Enhancing upper respiratory tract infection detection: exploring qPCR negative respiratory samples using targeted next-generation sequencing.

Introduction: Respiratory infections re-emerge unpredictably. Rapid pathogen identification is crucial for effective targeted therapy.

Methods: From November 15, 2023, to December 15, 2023, 574 respiratory tract samples (nasopharyngeal and oropharyngeal swabs) were collected at Beijing Ditan Hospital and Beijing Haidian Hospital. Targeted next-generation sequencing (tNGS) was further used to examine the respiratory samples identified as unfavorable by quantitative real-time PCR (qPCR).

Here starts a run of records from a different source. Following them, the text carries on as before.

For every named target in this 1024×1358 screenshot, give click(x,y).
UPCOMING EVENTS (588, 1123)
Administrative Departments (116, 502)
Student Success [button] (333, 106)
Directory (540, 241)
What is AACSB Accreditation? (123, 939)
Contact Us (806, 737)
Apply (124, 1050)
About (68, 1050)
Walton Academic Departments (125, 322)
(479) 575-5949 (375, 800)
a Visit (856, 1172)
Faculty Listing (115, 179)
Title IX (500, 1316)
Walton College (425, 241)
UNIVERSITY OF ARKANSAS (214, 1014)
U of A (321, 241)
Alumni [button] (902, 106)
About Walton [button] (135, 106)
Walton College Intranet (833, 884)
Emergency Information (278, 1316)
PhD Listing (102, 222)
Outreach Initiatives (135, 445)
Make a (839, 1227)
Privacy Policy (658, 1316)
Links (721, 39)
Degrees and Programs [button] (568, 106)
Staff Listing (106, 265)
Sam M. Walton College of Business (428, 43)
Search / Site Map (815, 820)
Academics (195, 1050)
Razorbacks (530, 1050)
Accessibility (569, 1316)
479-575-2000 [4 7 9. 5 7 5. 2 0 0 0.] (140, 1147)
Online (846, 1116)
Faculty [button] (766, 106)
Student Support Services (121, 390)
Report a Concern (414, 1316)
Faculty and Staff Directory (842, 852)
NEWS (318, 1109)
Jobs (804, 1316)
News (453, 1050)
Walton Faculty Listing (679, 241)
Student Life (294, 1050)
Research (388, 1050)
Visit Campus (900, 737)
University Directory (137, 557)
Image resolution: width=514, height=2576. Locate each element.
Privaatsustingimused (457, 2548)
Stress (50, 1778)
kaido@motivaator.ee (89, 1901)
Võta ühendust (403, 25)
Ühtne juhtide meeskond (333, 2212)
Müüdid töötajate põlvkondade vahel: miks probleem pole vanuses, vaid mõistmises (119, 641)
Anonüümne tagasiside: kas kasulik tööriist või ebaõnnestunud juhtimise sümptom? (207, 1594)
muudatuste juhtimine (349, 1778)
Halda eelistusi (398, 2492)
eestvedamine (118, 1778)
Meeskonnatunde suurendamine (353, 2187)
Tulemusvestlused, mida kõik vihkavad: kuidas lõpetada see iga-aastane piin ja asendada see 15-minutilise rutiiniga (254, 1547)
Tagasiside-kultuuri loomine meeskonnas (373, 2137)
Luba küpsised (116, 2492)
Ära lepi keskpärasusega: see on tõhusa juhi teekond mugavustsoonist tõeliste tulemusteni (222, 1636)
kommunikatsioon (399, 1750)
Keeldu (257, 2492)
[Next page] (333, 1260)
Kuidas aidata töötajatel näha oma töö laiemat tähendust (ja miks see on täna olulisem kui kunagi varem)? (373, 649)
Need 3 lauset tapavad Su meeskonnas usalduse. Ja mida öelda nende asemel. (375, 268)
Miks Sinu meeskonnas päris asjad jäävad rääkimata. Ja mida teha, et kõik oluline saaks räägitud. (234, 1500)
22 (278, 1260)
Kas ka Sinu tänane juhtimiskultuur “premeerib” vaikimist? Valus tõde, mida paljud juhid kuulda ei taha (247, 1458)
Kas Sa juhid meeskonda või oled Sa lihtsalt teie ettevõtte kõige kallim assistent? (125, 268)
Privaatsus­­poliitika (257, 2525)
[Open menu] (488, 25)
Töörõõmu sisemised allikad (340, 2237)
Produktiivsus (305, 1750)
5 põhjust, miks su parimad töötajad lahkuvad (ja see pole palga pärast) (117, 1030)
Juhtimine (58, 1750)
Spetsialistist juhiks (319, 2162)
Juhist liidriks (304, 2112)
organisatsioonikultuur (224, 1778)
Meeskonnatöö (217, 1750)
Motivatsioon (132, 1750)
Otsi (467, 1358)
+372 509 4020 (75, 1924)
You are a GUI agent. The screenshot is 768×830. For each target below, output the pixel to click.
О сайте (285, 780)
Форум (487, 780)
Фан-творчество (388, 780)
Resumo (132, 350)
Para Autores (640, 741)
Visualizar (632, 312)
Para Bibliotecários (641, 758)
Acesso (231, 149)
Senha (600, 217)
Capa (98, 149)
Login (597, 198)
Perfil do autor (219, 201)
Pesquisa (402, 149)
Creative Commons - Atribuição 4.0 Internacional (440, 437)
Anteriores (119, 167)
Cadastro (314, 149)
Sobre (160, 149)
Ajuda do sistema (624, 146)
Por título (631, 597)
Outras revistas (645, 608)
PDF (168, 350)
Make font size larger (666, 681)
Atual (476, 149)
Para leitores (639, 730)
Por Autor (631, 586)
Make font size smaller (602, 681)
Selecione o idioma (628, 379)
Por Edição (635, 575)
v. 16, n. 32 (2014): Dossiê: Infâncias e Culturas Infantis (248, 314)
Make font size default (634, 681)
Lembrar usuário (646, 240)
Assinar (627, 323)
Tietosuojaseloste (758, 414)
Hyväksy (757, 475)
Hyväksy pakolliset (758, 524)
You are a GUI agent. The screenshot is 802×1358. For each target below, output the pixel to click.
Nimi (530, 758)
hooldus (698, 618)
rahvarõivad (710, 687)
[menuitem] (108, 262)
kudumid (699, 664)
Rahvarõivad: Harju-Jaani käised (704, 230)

Results: Using qPCR testing, 368 out of 574 samples (64.1%) were positive, while 206 samples (35.9%) showed no pathogen. TNGS further found that 167 out of these 206 cases (81.1%) had pathogens detected, with 58 different pathogens identified. The most frequent viruses, bacteria, and fungi were H3N2 (n = 73), Streptococcus pneumoniae (S. pneumoniae) (n = 18), Staphylococcus aureus (S. aureus) (n = 18), and Candida albicans (C. albicans) (n = 17). There were 102 cases of mixed infections, among which H3N2 appeared most frequently (51/102, 50%), and coinfections often involved Human betaherpesvirus 7 and S. aureus. In 20 cases where antibiotic resistance genes (ARGs) were detected, four were infected with H3N2. Among these, TEM and tetB were associated with Acinetobacter baumannii, APH was associated with Stenotrophomonas maltophilia, and the remaining resistance genes were linked to S. pneumoniae.

Conclusion: TNGS is more sensitive than qPCR for detecting pathogens, which is crucial for identifying prevalent and harmful ones like H3N2, S. pneumoniae, and S. aureus. Its integration into routine clinical testing is recommended, though more research is needed for clear guidelines.